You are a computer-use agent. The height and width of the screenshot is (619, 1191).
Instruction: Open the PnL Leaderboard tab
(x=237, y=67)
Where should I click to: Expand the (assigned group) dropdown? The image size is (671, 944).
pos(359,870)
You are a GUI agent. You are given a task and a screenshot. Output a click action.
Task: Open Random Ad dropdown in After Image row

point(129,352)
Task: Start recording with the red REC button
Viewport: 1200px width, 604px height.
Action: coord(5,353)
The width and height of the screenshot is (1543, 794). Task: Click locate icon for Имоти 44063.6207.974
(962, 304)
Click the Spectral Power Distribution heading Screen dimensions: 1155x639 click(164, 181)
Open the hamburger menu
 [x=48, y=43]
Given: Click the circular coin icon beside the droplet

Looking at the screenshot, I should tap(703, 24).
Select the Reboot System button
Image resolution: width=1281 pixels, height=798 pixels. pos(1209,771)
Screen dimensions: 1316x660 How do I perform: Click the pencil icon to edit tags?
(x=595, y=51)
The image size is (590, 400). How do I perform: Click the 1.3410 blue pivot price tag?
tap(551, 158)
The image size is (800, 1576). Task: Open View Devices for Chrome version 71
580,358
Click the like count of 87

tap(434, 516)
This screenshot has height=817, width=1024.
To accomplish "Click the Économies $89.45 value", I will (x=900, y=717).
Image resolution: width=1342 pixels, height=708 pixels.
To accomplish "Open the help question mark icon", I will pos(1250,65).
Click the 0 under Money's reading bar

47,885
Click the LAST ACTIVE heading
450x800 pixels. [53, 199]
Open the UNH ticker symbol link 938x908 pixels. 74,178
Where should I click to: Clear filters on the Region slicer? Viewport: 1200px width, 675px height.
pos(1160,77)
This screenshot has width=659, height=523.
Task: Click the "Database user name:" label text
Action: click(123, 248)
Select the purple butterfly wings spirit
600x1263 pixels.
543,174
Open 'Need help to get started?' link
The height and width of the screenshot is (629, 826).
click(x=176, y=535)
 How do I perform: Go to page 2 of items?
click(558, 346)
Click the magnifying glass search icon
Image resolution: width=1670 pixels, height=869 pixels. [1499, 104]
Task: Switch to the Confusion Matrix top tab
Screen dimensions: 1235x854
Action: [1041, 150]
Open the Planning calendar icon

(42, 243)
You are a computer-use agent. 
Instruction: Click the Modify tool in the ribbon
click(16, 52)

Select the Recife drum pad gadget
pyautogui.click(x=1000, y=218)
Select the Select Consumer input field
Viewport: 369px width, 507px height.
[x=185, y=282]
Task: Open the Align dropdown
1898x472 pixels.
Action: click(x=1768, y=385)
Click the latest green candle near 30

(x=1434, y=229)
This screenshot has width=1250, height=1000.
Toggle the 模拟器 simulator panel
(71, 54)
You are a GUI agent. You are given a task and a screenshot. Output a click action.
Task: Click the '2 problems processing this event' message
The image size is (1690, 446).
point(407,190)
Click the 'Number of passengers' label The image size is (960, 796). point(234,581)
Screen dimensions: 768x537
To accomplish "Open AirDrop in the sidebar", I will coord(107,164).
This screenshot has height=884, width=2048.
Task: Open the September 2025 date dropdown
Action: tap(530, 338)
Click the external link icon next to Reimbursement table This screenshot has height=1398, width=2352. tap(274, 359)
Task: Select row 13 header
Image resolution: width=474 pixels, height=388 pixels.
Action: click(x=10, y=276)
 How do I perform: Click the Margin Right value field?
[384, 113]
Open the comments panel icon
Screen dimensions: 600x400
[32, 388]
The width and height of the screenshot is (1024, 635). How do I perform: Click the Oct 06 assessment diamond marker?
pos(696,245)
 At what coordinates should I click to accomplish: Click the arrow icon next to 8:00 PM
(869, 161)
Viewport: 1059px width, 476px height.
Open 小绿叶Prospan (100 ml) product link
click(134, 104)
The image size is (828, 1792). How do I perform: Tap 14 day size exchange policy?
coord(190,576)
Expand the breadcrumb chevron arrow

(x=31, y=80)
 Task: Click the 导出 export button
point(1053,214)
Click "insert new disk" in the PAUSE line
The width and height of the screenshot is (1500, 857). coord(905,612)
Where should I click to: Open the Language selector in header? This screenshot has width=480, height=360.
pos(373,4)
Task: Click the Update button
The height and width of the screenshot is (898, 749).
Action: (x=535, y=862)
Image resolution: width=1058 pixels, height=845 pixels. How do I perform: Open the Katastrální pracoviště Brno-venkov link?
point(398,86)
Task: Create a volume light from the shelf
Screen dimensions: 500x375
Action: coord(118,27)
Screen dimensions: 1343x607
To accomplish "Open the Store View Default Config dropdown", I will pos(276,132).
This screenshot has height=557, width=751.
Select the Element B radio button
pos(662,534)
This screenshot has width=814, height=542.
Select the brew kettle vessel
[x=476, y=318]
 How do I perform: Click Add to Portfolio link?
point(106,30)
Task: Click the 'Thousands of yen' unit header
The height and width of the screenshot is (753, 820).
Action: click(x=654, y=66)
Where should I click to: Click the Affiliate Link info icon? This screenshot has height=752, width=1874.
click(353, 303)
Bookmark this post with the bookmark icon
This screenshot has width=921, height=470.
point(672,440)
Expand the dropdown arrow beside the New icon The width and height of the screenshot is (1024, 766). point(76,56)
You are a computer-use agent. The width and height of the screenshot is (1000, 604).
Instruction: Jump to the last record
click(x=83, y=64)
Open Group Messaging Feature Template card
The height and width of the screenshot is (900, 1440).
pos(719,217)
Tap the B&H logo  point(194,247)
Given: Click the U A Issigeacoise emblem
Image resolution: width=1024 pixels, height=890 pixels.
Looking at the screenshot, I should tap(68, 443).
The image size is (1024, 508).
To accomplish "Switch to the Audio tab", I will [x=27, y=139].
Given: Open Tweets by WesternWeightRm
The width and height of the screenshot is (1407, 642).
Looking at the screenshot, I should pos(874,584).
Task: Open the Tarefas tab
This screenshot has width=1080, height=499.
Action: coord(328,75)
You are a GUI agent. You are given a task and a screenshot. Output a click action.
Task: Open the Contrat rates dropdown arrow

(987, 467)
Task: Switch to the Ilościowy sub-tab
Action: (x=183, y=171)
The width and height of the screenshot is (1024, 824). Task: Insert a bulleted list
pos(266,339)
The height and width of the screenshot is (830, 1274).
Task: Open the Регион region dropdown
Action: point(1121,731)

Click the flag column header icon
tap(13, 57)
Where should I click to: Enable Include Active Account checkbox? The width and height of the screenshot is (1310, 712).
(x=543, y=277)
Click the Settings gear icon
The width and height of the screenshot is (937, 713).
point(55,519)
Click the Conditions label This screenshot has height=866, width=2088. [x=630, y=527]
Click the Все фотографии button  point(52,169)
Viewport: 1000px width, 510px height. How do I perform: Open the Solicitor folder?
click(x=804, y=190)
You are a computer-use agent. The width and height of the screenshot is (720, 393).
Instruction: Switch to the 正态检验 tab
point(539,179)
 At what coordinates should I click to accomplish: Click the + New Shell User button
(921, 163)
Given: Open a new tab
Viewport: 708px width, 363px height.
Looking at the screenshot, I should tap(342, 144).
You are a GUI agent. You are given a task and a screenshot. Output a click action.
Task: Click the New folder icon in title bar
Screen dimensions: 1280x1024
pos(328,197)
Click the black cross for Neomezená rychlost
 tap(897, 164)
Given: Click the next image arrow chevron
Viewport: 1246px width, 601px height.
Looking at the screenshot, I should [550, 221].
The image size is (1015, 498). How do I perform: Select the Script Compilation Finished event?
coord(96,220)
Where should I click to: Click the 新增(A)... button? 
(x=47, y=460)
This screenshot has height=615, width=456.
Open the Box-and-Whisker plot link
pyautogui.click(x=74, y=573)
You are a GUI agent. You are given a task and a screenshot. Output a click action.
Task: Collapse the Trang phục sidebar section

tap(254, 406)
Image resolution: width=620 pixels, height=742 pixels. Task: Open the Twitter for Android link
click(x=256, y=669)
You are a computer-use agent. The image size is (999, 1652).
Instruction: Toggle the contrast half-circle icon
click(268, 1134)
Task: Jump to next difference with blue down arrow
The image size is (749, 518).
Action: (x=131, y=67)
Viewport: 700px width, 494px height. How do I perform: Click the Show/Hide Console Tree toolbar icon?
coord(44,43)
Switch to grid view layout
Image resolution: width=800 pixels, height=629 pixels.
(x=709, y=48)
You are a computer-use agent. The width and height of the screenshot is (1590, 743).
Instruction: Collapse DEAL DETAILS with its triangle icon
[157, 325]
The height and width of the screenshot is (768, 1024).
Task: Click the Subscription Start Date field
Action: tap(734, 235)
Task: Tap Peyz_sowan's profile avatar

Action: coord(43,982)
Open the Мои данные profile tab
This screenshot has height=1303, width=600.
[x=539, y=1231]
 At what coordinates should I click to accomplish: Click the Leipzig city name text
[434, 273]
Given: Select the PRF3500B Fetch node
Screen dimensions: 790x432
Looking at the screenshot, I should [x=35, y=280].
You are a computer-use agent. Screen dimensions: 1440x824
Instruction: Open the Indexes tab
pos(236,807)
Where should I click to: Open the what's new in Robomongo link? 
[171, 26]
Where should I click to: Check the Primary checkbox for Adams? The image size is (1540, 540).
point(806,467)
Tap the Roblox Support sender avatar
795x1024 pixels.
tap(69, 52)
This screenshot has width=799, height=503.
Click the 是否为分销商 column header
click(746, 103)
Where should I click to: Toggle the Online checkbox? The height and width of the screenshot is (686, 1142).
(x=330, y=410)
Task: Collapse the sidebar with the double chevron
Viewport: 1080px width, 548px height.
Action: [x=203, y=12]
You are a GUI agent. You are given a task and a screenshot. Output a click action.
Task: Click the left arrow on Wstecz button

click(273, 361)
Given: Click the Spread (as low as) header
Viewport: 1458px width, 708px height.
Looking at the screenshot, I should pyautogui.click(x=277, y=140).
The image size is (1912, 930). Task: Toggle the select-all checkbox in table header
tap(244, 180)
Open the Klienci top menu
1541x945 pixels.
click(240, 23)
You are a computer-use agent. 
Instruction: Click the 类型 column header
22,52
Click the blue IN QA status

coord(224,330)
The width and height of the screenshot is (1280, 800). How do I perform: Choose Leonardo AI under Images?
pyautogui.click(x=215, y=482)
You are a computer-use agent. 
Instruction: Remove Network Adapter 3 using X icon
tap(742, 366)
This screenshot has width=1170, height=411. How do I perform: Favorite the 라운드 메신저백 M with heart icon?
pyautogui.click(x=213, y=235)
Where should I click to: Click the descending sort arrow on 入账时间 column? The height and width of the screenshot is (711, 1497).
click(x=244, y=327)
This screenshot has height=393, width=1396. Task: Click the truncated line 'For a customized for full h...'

━━━━━━━━━━━━━━━━━━━━━━━━━━━━━━

## Assigned task
Look over the entries above and tally the lines containing the string "computer"; the answer is that total only.

## Answer area
9